--- Data records ---
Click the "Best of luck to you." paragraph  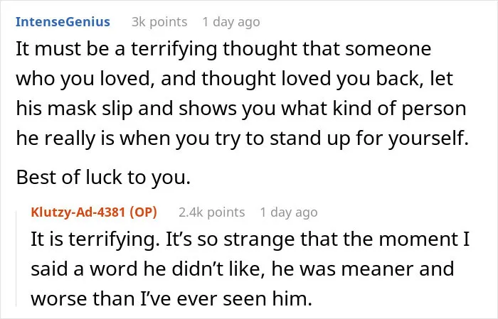click(103, 177)
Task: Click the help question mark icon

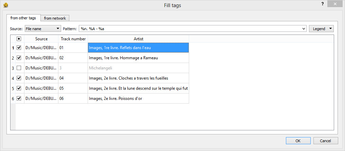Action: click(x=323, y=4)
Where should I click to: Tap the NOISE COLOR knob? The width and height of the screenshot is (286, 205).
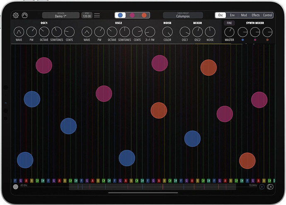coord(167,31)
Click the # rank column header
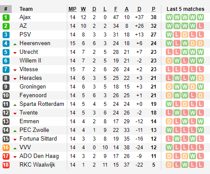The height and width of the screenshot is (174, 210). pyautogui.click(x=6, y=9)
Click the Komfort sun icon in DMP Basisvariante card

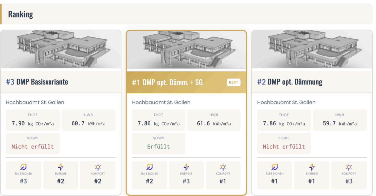(x=98, y=167)
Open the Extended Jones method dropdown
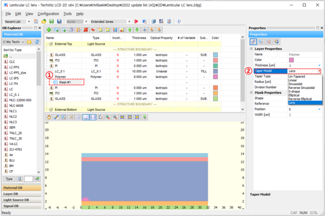This screenshot has width=326, height=217. (129, 21)
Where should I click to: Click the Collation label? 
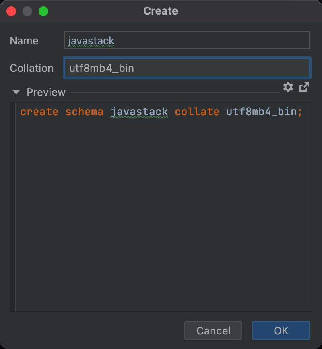[31, 68]
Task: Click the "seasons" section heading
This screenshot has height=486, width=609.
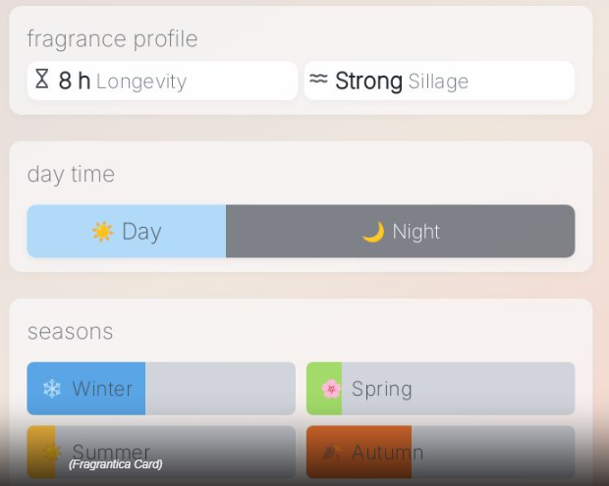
---
Task prompt:
Pictures don't belong in the copy. Retype exactly the lines from the one with "Click the Komfort" through the last line of the records.

Output below:
Click the Komfort sun icon in DMP Basisvariante card

(x=98, y=167)
Open the Extended Jones method dropdown
This screenshot has width=326, height=217. (129, 21)
Where should I click to: Click the Collation label? 
[31, 68]
Task: Click the "seasons" section heading
This screenshot has height=486, width=609.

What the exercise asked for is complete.